**Work to complete:**
1 - In the article on free diver Tanya Streeter, to what depth did she plunge when she broke the no limits world record?
2 - Turn the paragraph in the article on free diver Tanya Streeter that begins "Memory lanes were everywhere" into a brief bulleted list that keeps its main facts.
3 - Write a continuation of the article on free diver Tanya Streeter, picking up after its final sentence.

**Passage for review:**
Tanya Streeter pulled her right hand through her waist-length blonde hair as the wind blew all around and the swirling dark grey clouds blotted out the sun.

Tanya is a free diver and the only woman to have bettered a male world record in any sport. She had stopped to take in the view. To the right was Roedean School, to the left the Downs sweeping towards the Channel.

She said: "I used to come here as a pupil. I remember thinking 'wow, what a beautiful and cool place to go to school' and it still is.

"Sport was the foundation of my entire existence in Sussex. I played lacrosse for the county and suffered ruptured ligaments. But playing or practising sport was what I lived for. I loved the team aspect.

"Lacrosse to free diving seems a bit of a quantum leap from a team to individual sport. But you need a support team for free diving."

Earlier, over lunch in a Hove restaurant, Tanya was in nostalgic mood, her right index finger pointing up the road.

"I used to go to secretarial college just up there," she said.

Memory lanes were everywhere. One led to Handcross Park School where Tanya was sent as a nine-year-old from her native Cayman Islands, another to Brighton University where she studied public administration and French, a third to the Black Horse at Rottingdean where she worked as a bar tender and met Paul and a fourth to Brighton registry office where she married him.

The 13 years she lived in Sussex developed her passion both for diving and Paul, a Hove rugby player and now manager of Team Streeter.

Tanya, 31, said: "I dive and he does everything else. It's pretty easy for me."

Diving deeper with a single breath than anyone else, without oxygen or any artificial aids, sounds far from simple.

But she achieved a new feat of human endurance when she broke the world no limits record, reckoned to be the extreme discipline in her extreme sport.

She did it on the Turks and Caicos Islands, just off Florida, on August 17, 2002. It meant plunging to a depth of 525ft and holding her breath for 3min.26sec.

Unable to breathe, speak or smell, her heart rate was reduced to 15 beats per minute. Her rib cage was compressed by the water, her lungs were like dried prunes and her ears burned.

Her supreme achievement came just over six years after discovering her natural potential for diving.

She said: "It was a hard dive. It took six months to set up and train. Paul found the sponsors and we trained together for three months. I thought about the sporting history because it is unusual for a woman to beat a man's record in any sport.

**Entries supplied:**
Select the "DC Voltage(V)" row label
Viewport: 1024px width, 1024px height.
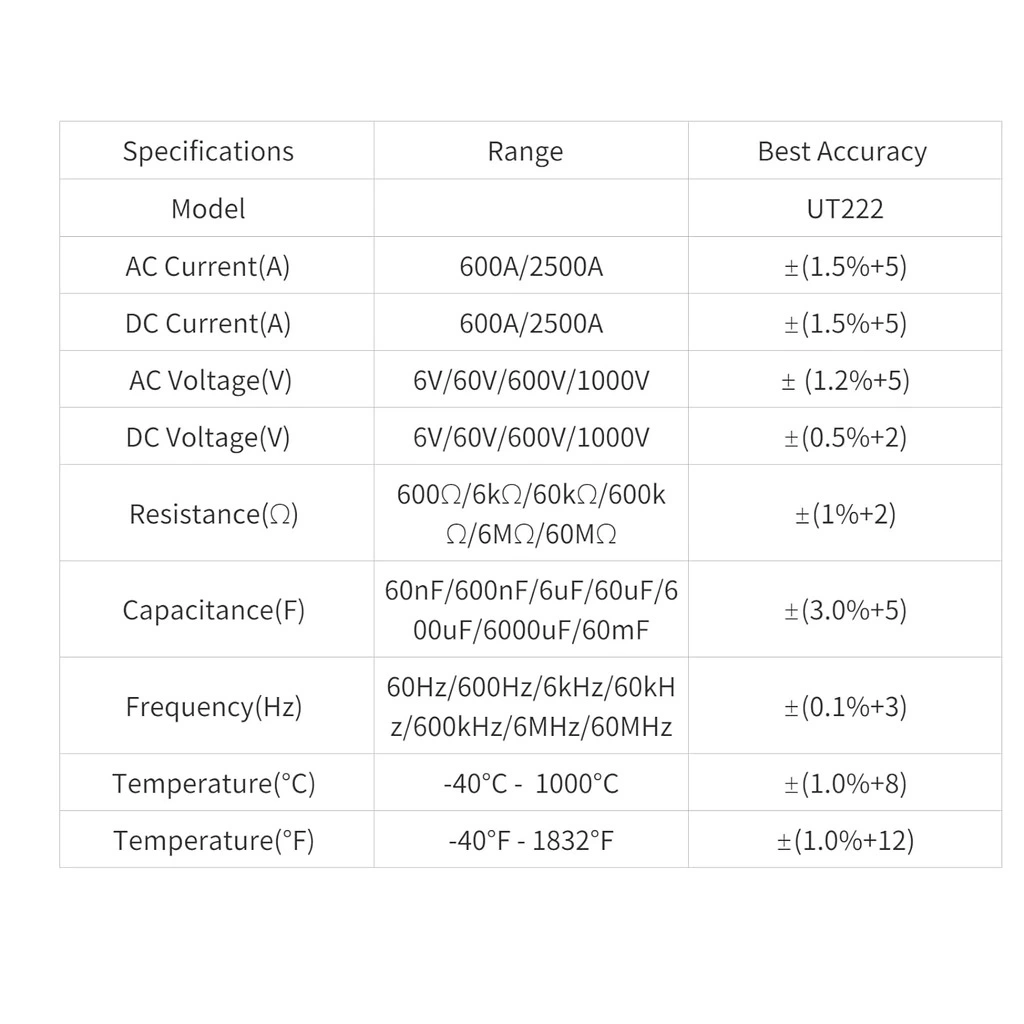(x=208, y=437)
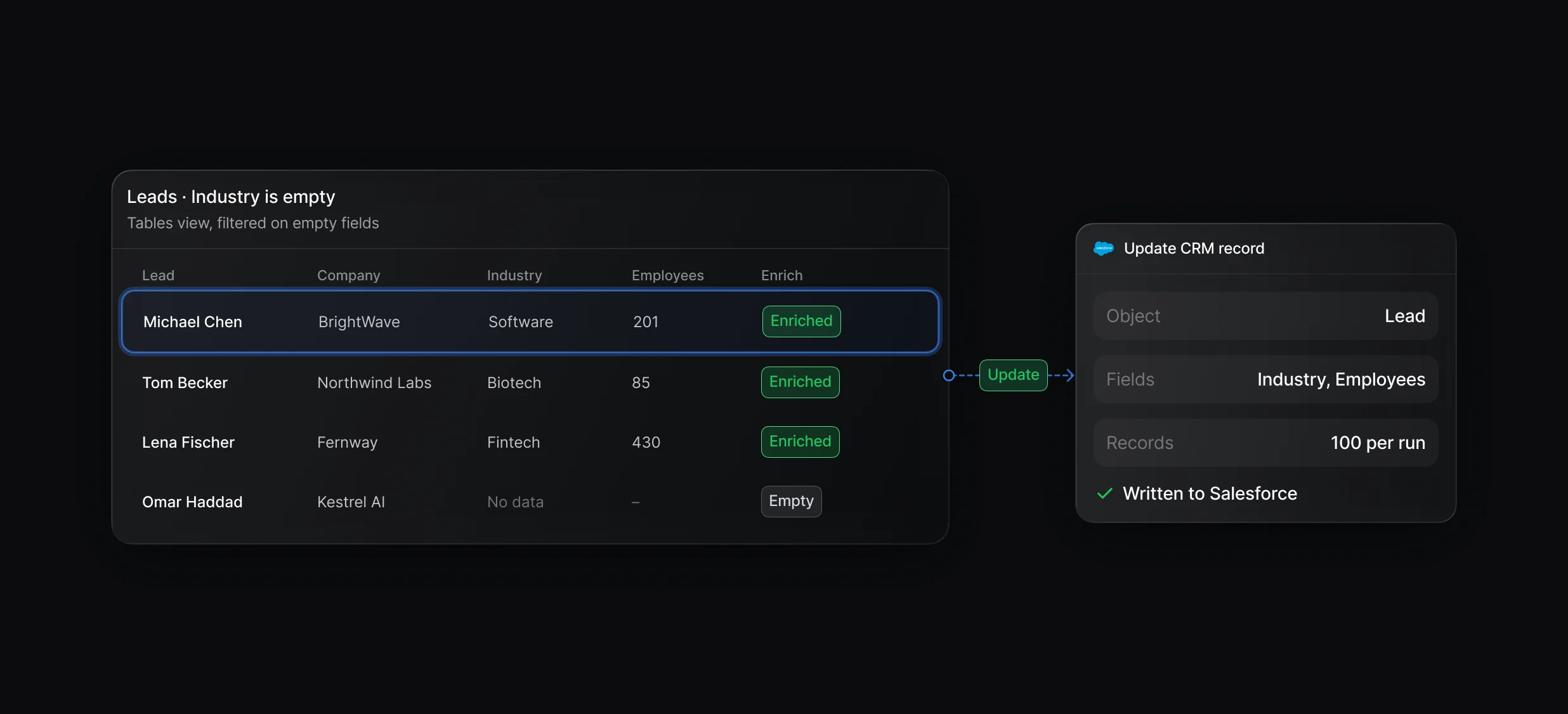Click the Enriched badge for Tom Becker
Image resolution: width=1568 pixels, height=714 pixels.
[800, 382]
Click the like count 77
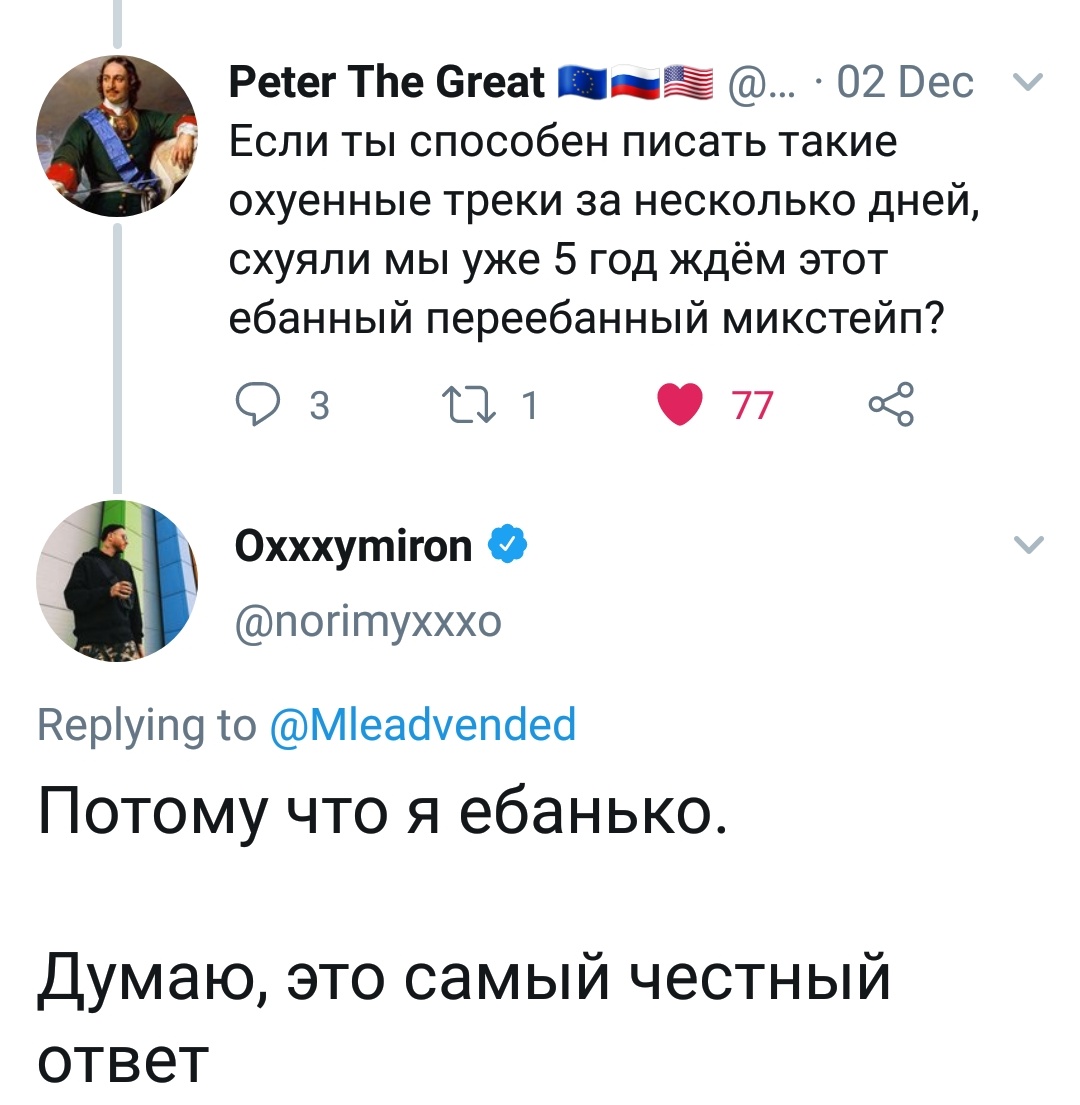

**Results of the tasks:**
1 - 525ft

2 -
- Handcross Park School: where she was sent at age nine from her native Cayman Islands
- Brighton University: where she studied public administration and French
- The Black Horse at Rottingdean: where she worked as a bar tender and met Paul
- Brighton registry office: where she married Paul

3 -
"There was a lot of pressure. But when I woke up on the day I didn't have much time to ponder because the attempt was in the morning. When I dipped my head under the surface I thought 'three and a-half-minutes and it'll be done.' It's not that I hated it, but I just wanted the job done. It was business.

"When I was down at 525ft, I focused on everything that had to be done. You can't afford to drift off. It would have been like a tennis player who lets his or her mind wander between points."

Eighteen months on I asked why she still puts herself through such experiences.

"There's a bunch of reasons. The initial motivation was to learn about myself and empower myself with challenges.

"It is now more a career, I've done nine world records and want to help my sport grow, but ultimately I still dive for myself. I need to get something personal from it. A record is a necessary evil."

Fear is never a factor. She said: "I'm a chicken at heart so if it was dangerous I would not do it."

The subject turned to safety.

"It's something we pay close attention to. You can have too many divers in the water. It is a careful balance. It is not life or death if you do your preparation. You're not playing Russian roulette every time you dive. There are risks but with safety in place they're highly-controlled.

"People think because I go down 500 feet and hold my breath for a long time I'm taking big risks or there's something superhuman about me. It's rubbish. I don't take chances and I'm perfectly normal physically and physiologically."

She even puts blackouts underwater into perspective.

"They are like pulling a muscle. It's just your body's way of protecting itself, it doesn't mean you're going to die. I've had a handful of blackouts.

"If I'd lost brain cells every time it happened I'd be locked up in an asylum. It's like a head rush through lack of food. They only last a couple of minutes. There would only be a degree of danger if you weren't with a buddy diver to watch over you. If you didn't have that you would die."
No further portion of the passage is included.